FDA Issues order to recall and to prevent further use of human tissue
The Food and Drug Administration (FDA) has ordered Cryolife, Inc. ("Cryolife") of Kennesaw, Ga., a human tissue-processing firm, to recall distributed human tissue processed from October 3, 2001, to the present.
Under the order, the firm must also withhold from the market or destroy tissue processed after that date. FDA is taking this action because it has determined that Cryolife cannot ensure that the human tissue it processes for transplantation is free from fungal and bacterial contaminants.
Tissue from a donor processed by Cryolife on and after October 3, 2001, has been associated with the November 7, 2001, death of a patient who received a soft tissue implant during reconstructive knee surgery.
"This order not only protects patients from the unacceptable level of risk associated with tissue processed by Cryolife, it sends a clear signal that FDA stands ready to take whatever action is necessary to ensure the safety of human tissue," said Dr. Lester M. Crawford, FDA Deputy Commissioner.
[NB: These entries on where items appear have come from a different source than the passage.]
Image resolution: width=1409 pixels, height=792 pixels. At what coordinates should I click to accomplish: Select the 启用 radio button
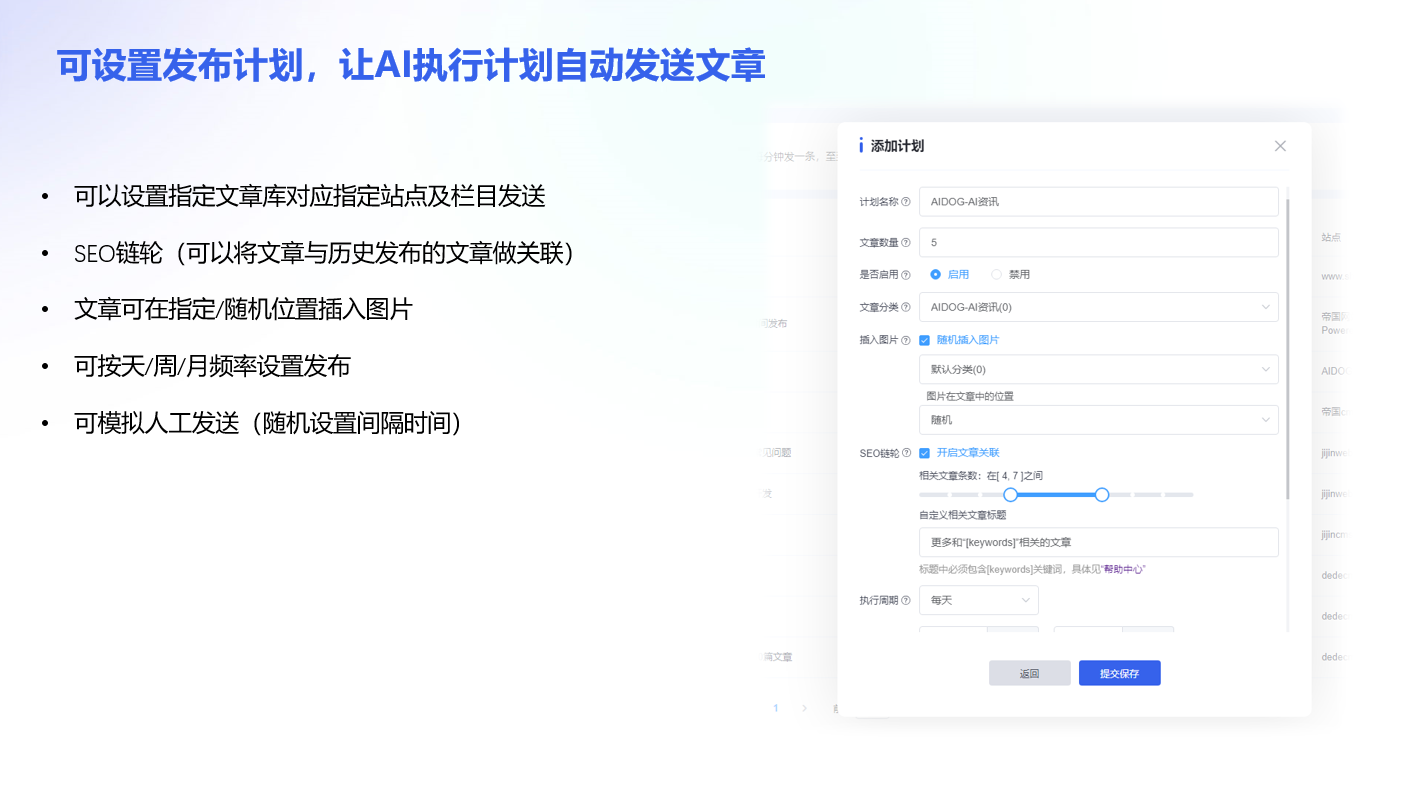[936, 275]
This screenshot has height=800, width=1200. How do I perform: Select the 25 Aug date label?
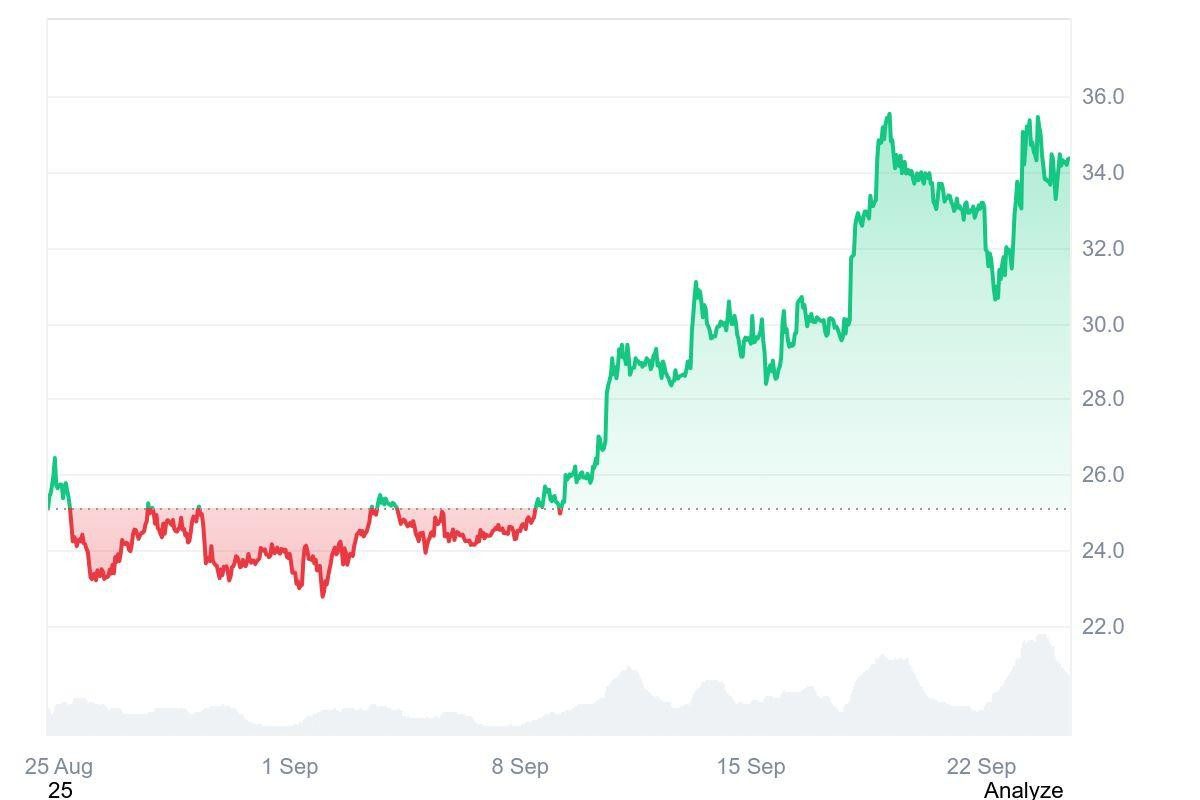coord(59,767)
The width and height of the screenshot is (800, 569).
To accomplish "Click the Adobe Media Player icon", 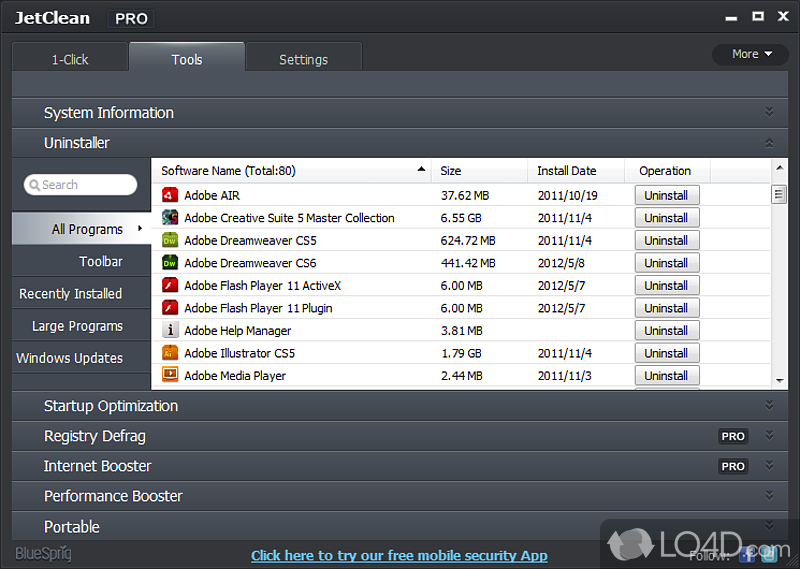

During its inspection of Cryolife from March 25 through April 12, 2002, FDA found numerous, significant violations of FDA regulations. FDA issued a warning letter to Cryolife on June 17, 2002, after determining, among other things, that the firm had neither adequately investigated its validation of processing and testing methods, nor implemented recommendations from the Centers for Disease Control and Prevention (CDC), or any other procedures, to ensure that tissue processed by the firm is not contaminated.
After determining that Cryolife had failed to take adequate corrective measures to address possible infectious disease contamination of tissue in inventory and distribution, and after reviewing information provided by the firm in response to FDA’s warnings, FDA issued the present order.
Current federal regulations for human tissue require firms to prepare, validate, and follow written procedures to prevent infectious disease contamination or cross-contamination during tissue processing. Contamination may be caused by a variety of infectious disease agents including viruses, bacteria, fungi, and transmissible spongiform encephalopathy (TSE)-associated prions.
FDA’s concerns described in the order relate specifically to bacterial and fungal contamination of soft tissues such as cartilage and tendons. FDA’s investigation revealed, among other things, that of those standard operating procedures implemented by Cryolife to prevent infectious disease contamination or cross-contamination, many were not followed. In addition, Cryolife improperly distributed tissue from a donor after the firm confirmed the presence of harmful microorganisms in tissue samples from the same donor.
If a bacterial or fungal infection were to occur following a tissue transplant, the signs and symptoms would usually appear within days to weeks after transplantation. Therefore, it is unlikely that patients who have not recently received a transplant are likely to be at future risk. However, concerned patients are encouraged to contact their physicians.
FDA’s Center for Devices and Radiological Health (CDRH) is currently evaluating whether there are similar risks that may be posed by Cryolife’s heart valves, and will take further regulatory action if appropriate.